Being Black: Facing Medical Racism
By River Somerville

From the syphilis outbreak to COVID-19, Black people have struggled during national health crises throughout history. Some may be familiar with the general—more blatant—discrimination Black people continue to face in this country, but they may be less aware of how racism manifests in the medical field. From 1932 to 1972, many Black patients were given -- without consent -- ineffective “medical” treatment that furthered ailment, suffering, and death in exchange for free medical care: this was known as the Tuskegee Experiment. According to the Young Women’s Christian Association, medical racism is “ the systematic and wide-spread racism against people of color within the medical system.” Both contemporary and historical statistics and personal accounts emphasize the lack of trust felt by many Black Americans towards American medicine, which has jeopardized their health time and time again.
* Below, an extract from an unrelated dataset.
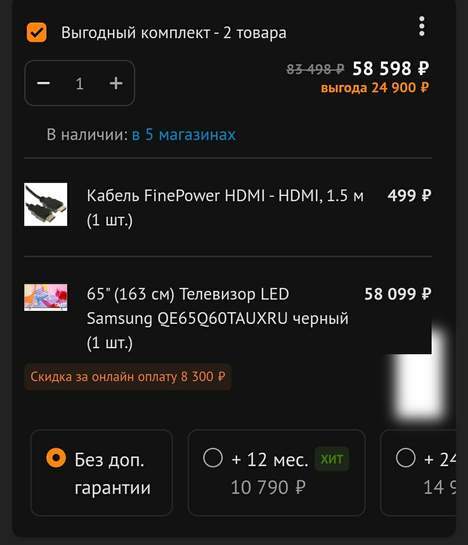
Task: Decrease quantity with the minus button
Action: pos(44,83)
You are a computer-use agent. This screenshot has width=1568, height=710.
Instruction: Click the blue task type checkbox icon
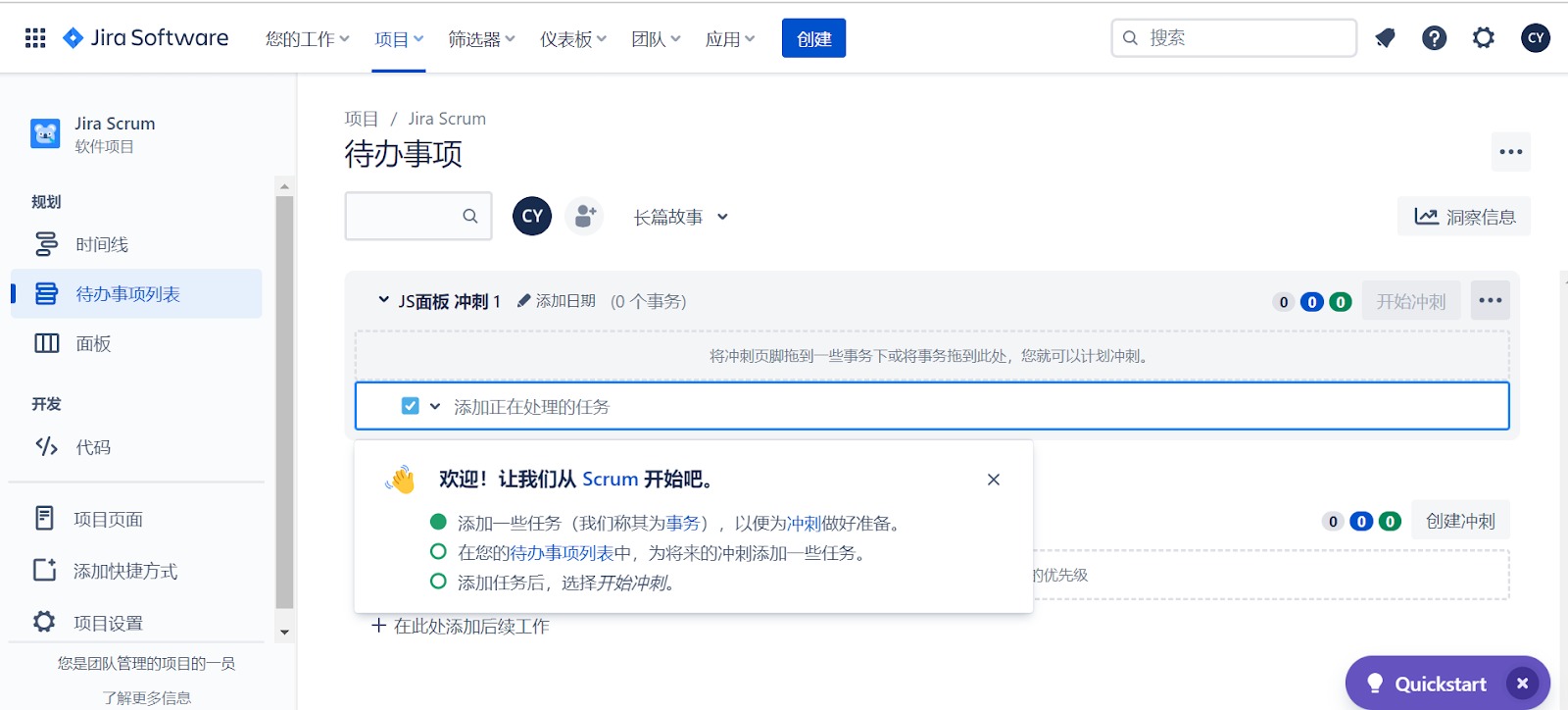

Prime manifestations of medical racism can be observed to this day. Black people in the United States are 3.7 times more likely to be hospitalized from COVID-19 and 2.8 times more likely to die from the virus than their white counterparts (CDC). This unjust disparity is because Black people tend to work more “essential jobs” or lower-income jobs due to a history of discrimination in many economic aspects: the lack of generational wealth, college degrees, and more. So, close-quartered jobs—working at a supermarket, a retail store, or any job that requires physical human interaction and the inability to work remotely—are more common occupations in the Black community: this poses greater health risks for them. Another historical example of an unfortunate and risky disposition of Black Americans appeared during the HIV/AIDS epidemic. The lack of healthcare and social care for Black people contributed to them having the highest number of cases among those diagnosed and accounting for 43% of cases in the United States (CDC,

In addition to inaccessibility worsening the relationship between Black people and American medicine, there lies interpersonal and structural prejudice—written and unwritten—that the community faces. According to a case study by the Journal of General Internal Medicine, African Americans are more likely to distrust physicians due to incompetence during their visits, which often leads to a decline in returning patients. One participant claimed that due to their lack of insurance, the doctors who are more interested in the money did not show true care for them. Additionally, due to these subpar experiences, in recent months, the display of hesitance by many Black people toward the COVID-19 vaccine has increased (TIME).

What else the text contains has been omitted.